Data were extracted from the American College of Surgeons (ACS) National Surgical Quality Improvement Program (NSQIP) registry. The postoperative outcomes evaluated included infections, cardiorespiratory events, thrombosis, bleeding, readmission, and reoperation. We employed multivariate logistic regression, machine learning algorithms, and nomograms for the analyses.

Results:

A total of 13,287 patients were included, with postoperative complications occurring in 5.4%. The most common complication was infection (2.3%). For predicting any adverse event, the Best AutoML algorithm had the highest performance, achieving an AUC of 0.7989. The RuleFit Model excelled in predicting cardiovascular events (AUC of 0.7688) and infections (AUC of 0.7885).

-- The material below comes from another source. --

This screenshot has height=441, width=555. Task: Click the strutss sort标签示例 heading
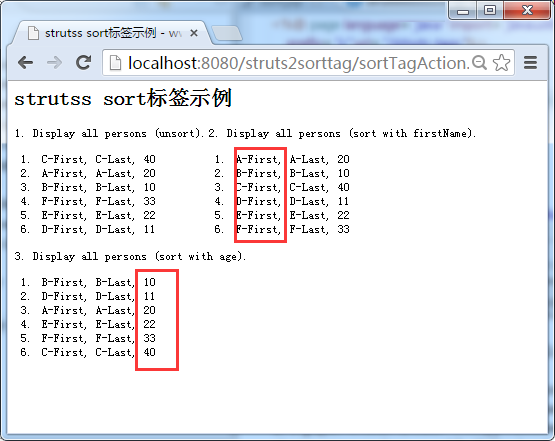[123, 98]
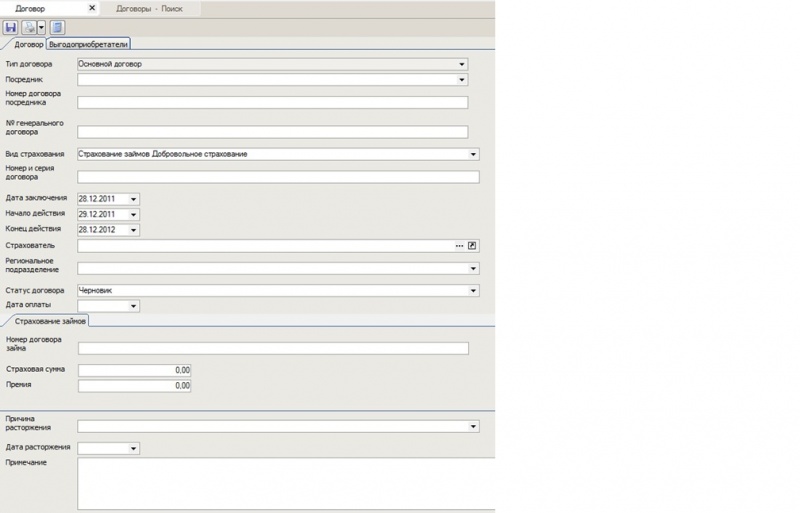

In terms of LLM models, the Llama 3 8b model had a prediction accuracy of 70% with a training time of 2.5 hours for one epoch. The BioMedLM model reached 60% accuracy for any complication, while the BioMestral model demonstrated 77% accuracy with a training time of 4 hours for 3 epochs.

Conclusions:

SML models are cost-effective and suitable for many clinical application scenarios, unlike LLM models that require high-cost training, maintenance, and engineering. The LLM models still need further training and testing; there is still room for improvement and fine-tuning. Also, further training with larger datasets can significantly improve the results.

Model’s Link: https://huggingface.co/ShaheenLab/DR_SHAHEENAI